There are quantifiers that can be used with both countable and uncountable nouns. They include enough, no, any, some, a lot of, lots of, most, and all.

Countable: There were not enough cups at the party, so I drank from the bottle.

Uncountable: I just had enough money to buy her an ice cream.

Countable: There were no passengers in the bus.

Uncountable: She screamed for help, but received no help.

Countable: There wasn’t any policeman around when I was robbed.

Uncountable: It didn’t come with any instructions about assembling it.

Countable: She received the most Christmas cards in the family.

Uncountable: She earned the most money in the family.
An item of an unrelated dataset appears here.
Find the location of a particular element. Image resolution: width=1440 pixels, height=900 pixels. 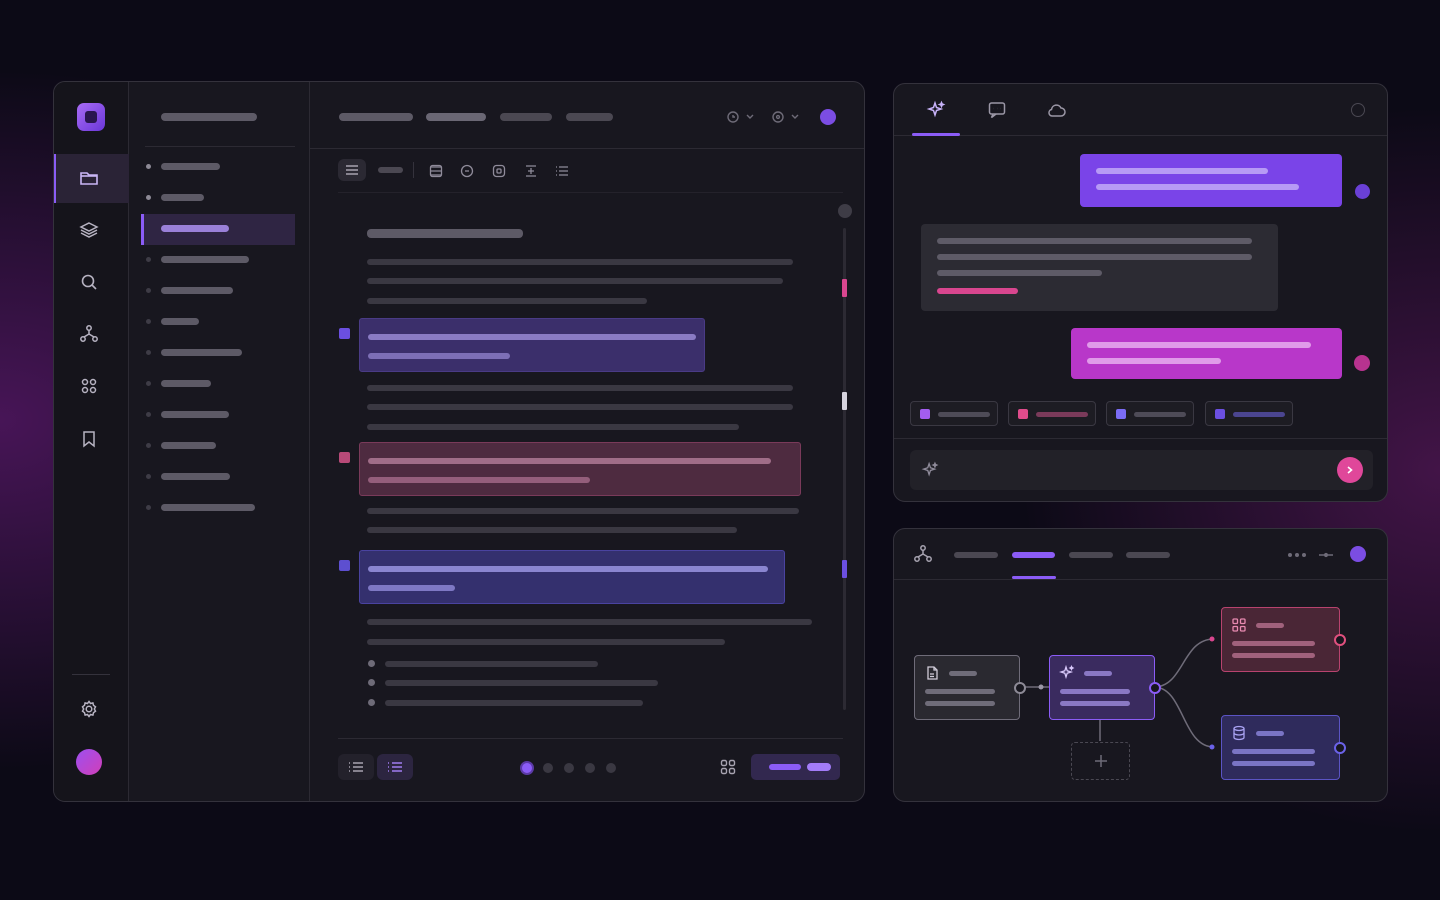

target-dropdown-icon is located at coordinates (788, 117).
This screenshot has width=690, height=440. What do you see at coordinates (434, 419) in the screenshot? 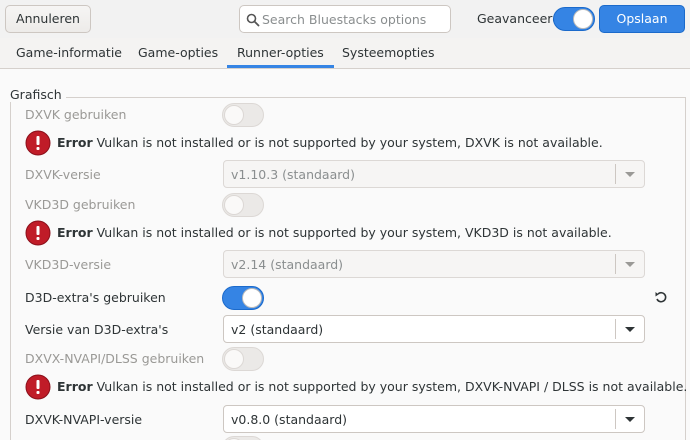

Countable: Not all monkeys have tails.

Uncountable: I have been trying all morning to fix my old computer.

 

A lot of and lots of

A lot of and lots of mean the same, and they both mean a large quantity of.
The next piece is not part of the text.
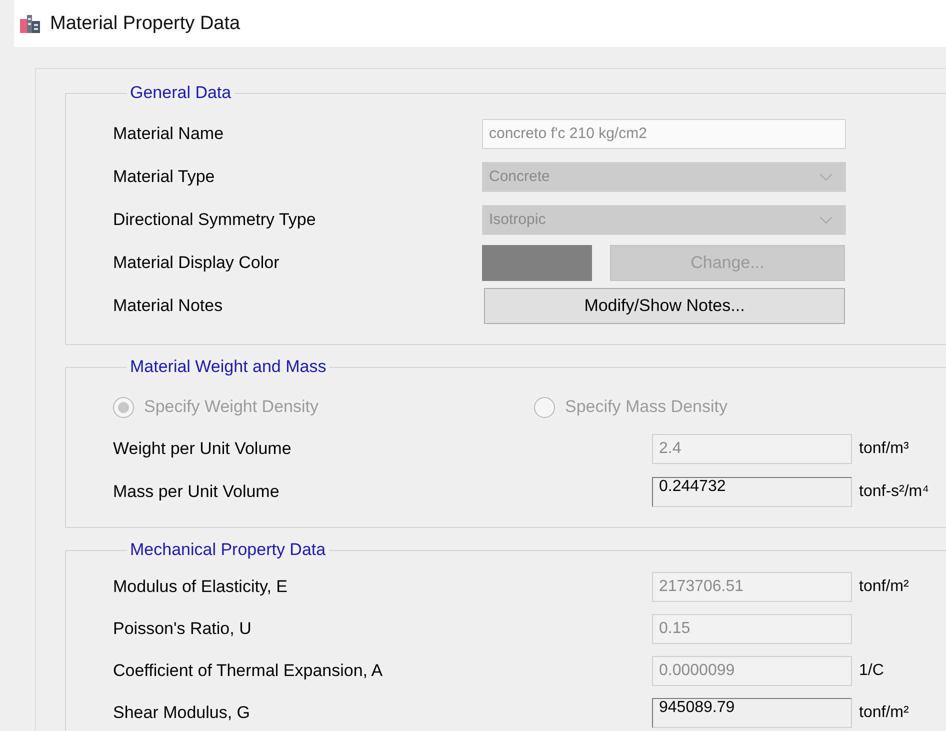 The image size is (946, 731). I want to click on field-label: Directional Symmetry Type, so click(215, 220).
  • He has a lot of hair on his chest.
  • He has lots of hair on his chest.
 

Both a lot of and lots of can be used before singular uncountable nouns or plural countable nouns.

  • A lot of/Lots of sand has got into my shoes. (Uncountable noun)
  • I can eat a lot of/lots of grapes when I want to. (Countable noun)
  • There was a lot of/lots of rubbish everywhere. (Uncountable noun)
  • There were a lot of/lots of people on the beach. (Countable noun)
 

When we use a lot of/lots of with a plural subject, we use a plural verb.

  • A lot of/Lots of replies were received in response to her advertisement.
 

When we use a lot of/lots of with a singular subject, we use a singular verb.

  • A lot of/Lots of false information was given by him to the tax authorities.